2006年3月6日 オピニオン » 679号

コラム「虎視」 679号

コラム「虎視」

▼紙・板紙の生産大国といえば米国・カナダの北米勢である。PPW誌によると昨年発表された北米の製紙工場や抄紙機の閉鎖は年産能力で533万トンになるという。北米の04年の紙・板紙生産量が1億386万トンなので、生産量の5%に当たる。①中国の台頭によるアジア向け輸出の後退②インターネットの普及による新聞メディアの衰退ーなどが原因だ。

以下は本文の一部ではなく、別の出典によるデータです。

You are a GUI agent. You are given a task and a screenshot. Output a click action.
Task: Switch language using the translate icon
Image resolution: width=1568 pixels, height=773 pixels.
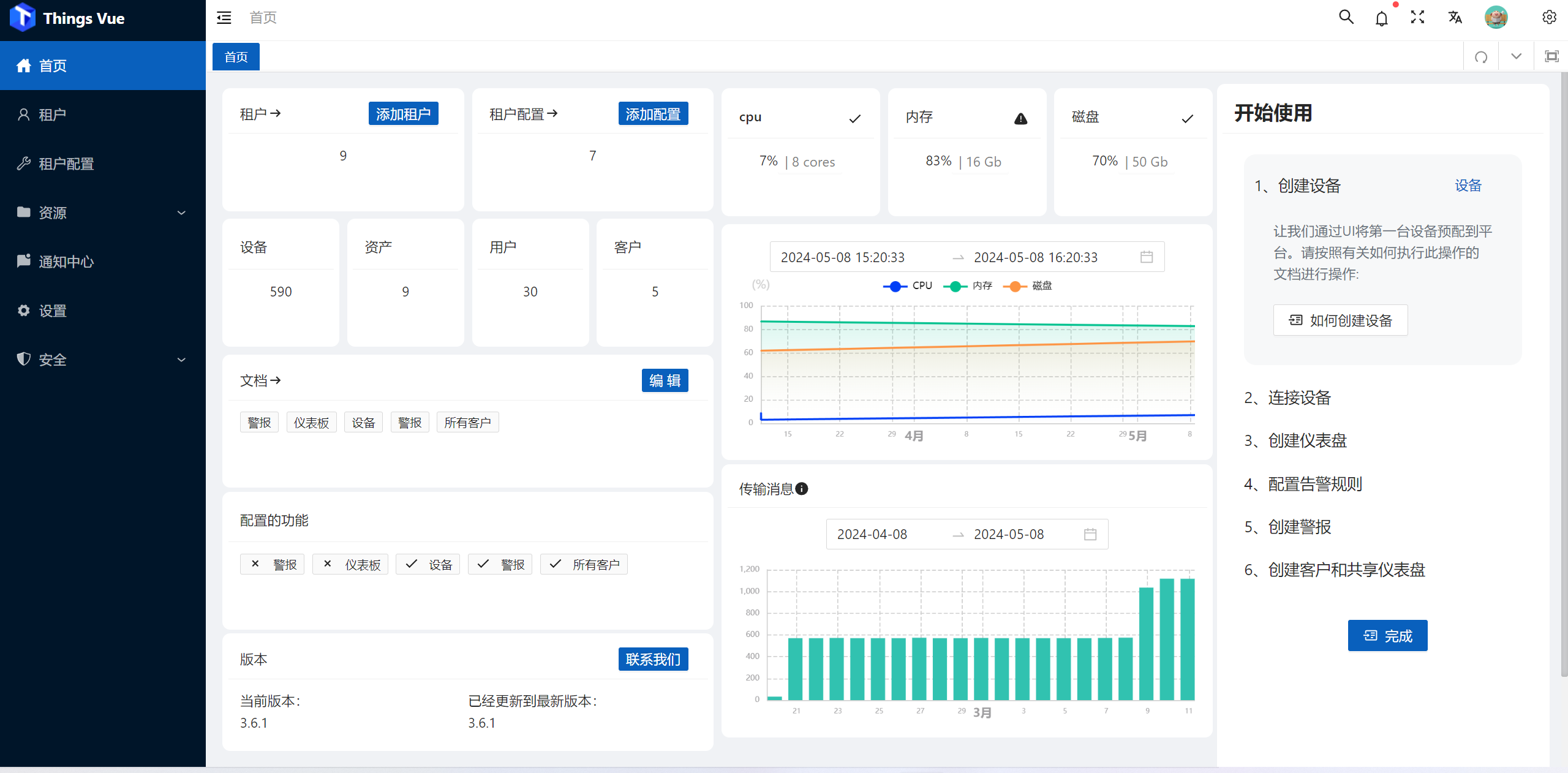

▼北米でこれだけの生産設備が閉鎖される一方で、中国の紙・板紙生産は昨年も二桁の高度成長をみせた。02年以来、中国の二桁成長は4年連続。中国造紙協会による昨年の生産量がまだ発表されていないが、5,700万トンを下回らないと推定される。今年は日本の2倍に当たる6,000万トンの大台に乗せることは必死だろう。早ければ2010年までに製紙大国・米国に追いつく可能性が高まってきた。世界の紙・板紙生産国で中国が1人勝ちの様相を呈してきたわけだ。

▼この中国、04年のデータでみると消費が生産を489万トンも上回っており、不足分をまだ輸入で補っている輸入国である。生産設備の増強とともに、輸入国が輸出国になるのかどうか。国内消費を上回る生産設備ができるまで、中国の紙・板紙の高度成長が続くとみたい。